I joined a gym in December 2018 and noticed that classes were offered at 5:15 am and decided to try them in January 2019. I set multiple alarms (4:15, 4:20, 4:30, 4:45, and 5:00 am) for the gym. I had no idea how much my life would change. I did not plan to wake up at the crack of dawn to exercise. In the beginning, it was challenging, and when I missed morning classes, I attended the evening classes. Eventually, I started noticing that I preferred to complete my workout in the morning and use my evenings to relax.
I set boundaries for myself that included being in bed by 8:00 pm during the week, and putting my phone on do not disturb from 9:00 pm to 8:00 am. If I wanted to continue to exercise at 5:15 am, I could not allow myself to be available to everyone, scroll on social media, or do work after midnight.
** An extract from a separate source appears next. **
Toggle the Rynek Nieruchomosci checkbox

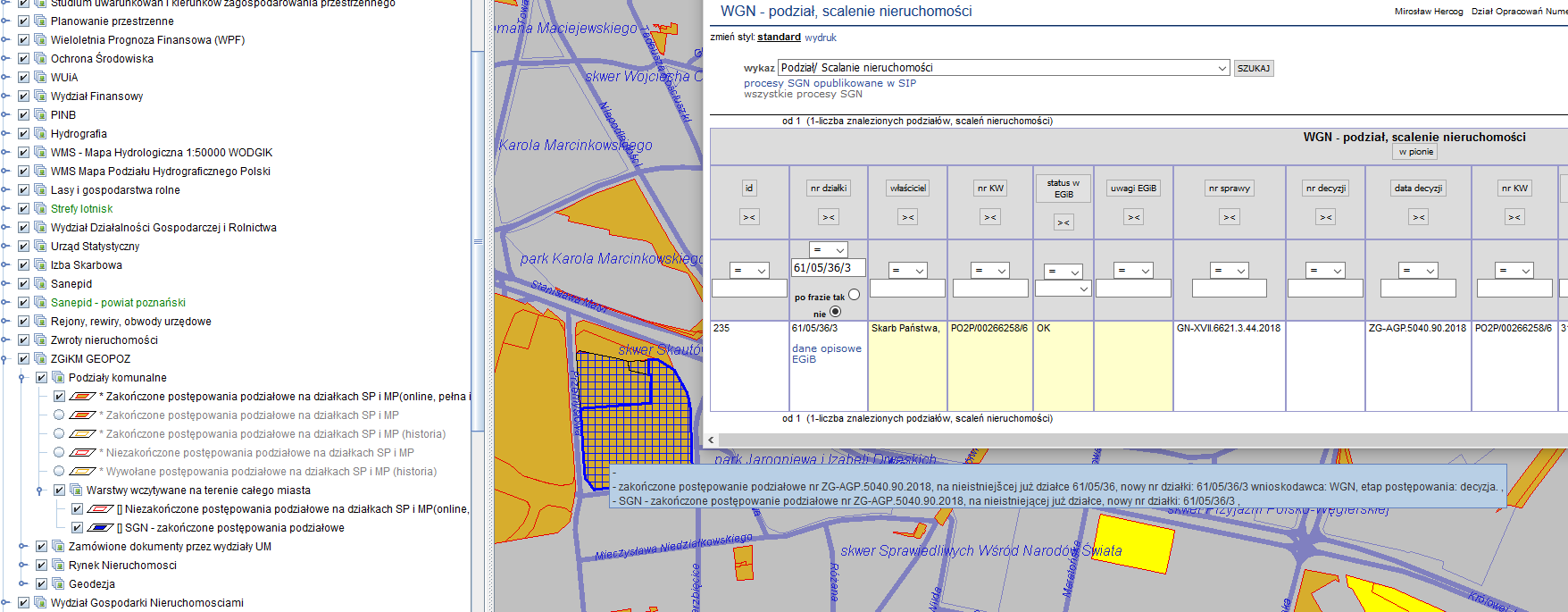[x=42, y=566]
My friends will tell you that I do not play about my bedtime.
One year later and I’ve lost 25.6 pounds since joining my gym, and I lost 42 pounds before joining. I was working out consistently (five days a week for one hour) but I hit a stall for six months and eventually gained close to 10 pounds. I scheduled an appointment with my nutritionist, and she told me to increase my protein, and the weight started falling off again. Here are a few things I’ve learned over the last year.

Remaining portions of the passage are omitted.